01 December 2008

Compare the View from NZ to UK

Could the Australians in Britain please stay where they are? in The Times UK
25 November 2008
It is no longer true, if it ever were, that the Australian migrant to Britain is a West London barworker whose only cultural contribution is a strange habit of posing statements as questions. In fact, in recent years, thousands of educated Australians have come to the UK. Migration has been the start of a career, not a gap year. And the cultural contribution of the expatriates - Clive James, Germaine Greer, Barry Humphries, Nick Cave, Peter Porter - means that it is silly and patronising to say the Australians had to come here to sample the culture they lacked at home. .

So it is with some alarm that we should greet the news that the Australians are heading home: 2,700 a month, up from 1,750 a month in 2005. This is largely a vote of no confidence in the old country. As the recession bites, the lure of home, with unemployment at a 33-year low and the dollar at an 11-year high against sterling, is very tempting. Sitting on the sort of budget surplus that this country can only envy, the Prime Minister Kevin Rudd is even forecasting that he can avoid recession. With the roof fixed in the good times, it is not surprising that many bright young Australians have remembered that, back at home, the sun is always shining.

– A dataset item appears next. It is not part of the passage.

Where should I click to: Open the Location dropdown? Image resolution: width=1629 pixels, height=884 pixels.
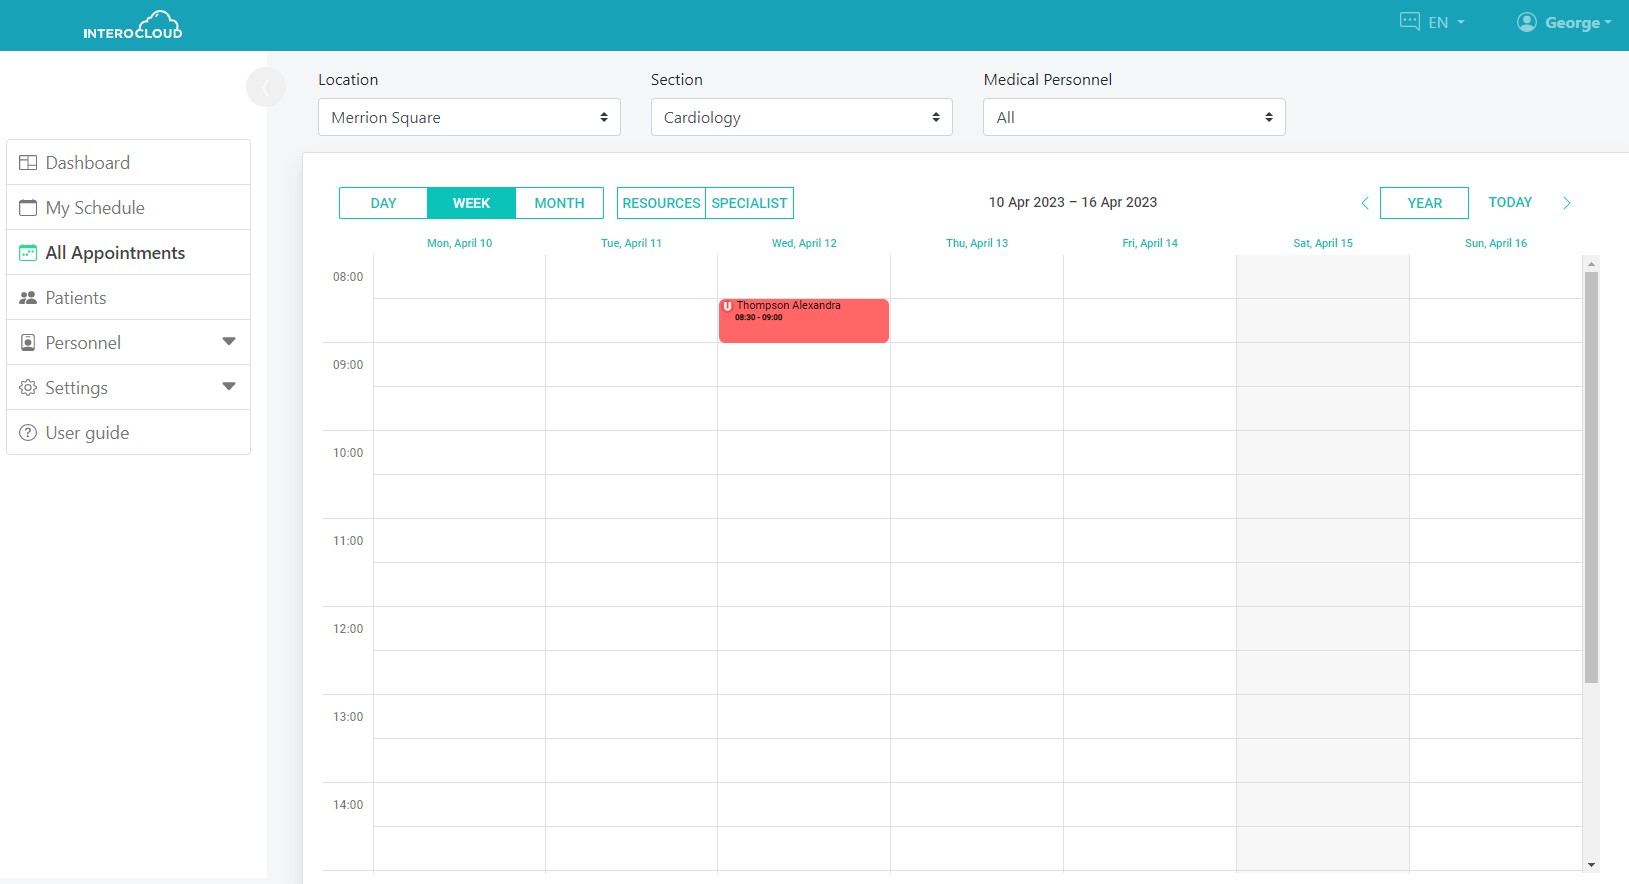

There was always a case that anyone leaving Circular Quay in Sydney for Southampton dock was going the wrong way. But they came anyway, and 400,000 Australians live in Britain. Would they please not go back where they came from?

Kiwis Fleeing to Australia hit record high
NZHerald Nov 25, 2008 By Eloise Gibson
The number of New Zealanders moving to Australia last month set a record, and the flow of people moving here from other countries continued to slow. Statistics New Zealand figures issued yesterday show 47,800 people left to live in Australia in the year to October. About 13,200 came to New Zealand from Australia - the same number as last month. About two-thirds of them were New Zealanders returning home. That created a net outflow of 34,600 permanent and long-term migrants to Australia for the year, breaking September's record of 33,900.

Immigration from all countries fell last month to its lowest level in seven years. New Zealand gained 4300 migrants net in the year to October, 3200 fewer than in the previous 12 months.

Luring people to stay in New Zealand was a policy promise by the National Party. Before the election, National leader John Key described accelerating losses to Australia as a "vote of no confidence" in the Labour-led Government. . . .

Statistics New Zealand said the population was about a third bigger last year than it was in 1979. But most of the population growth since then had occurred above the age of 40, while most migration occurred below that age.

- Reckon the grass is always greener? What do people gain and give up when they make such drastic moves?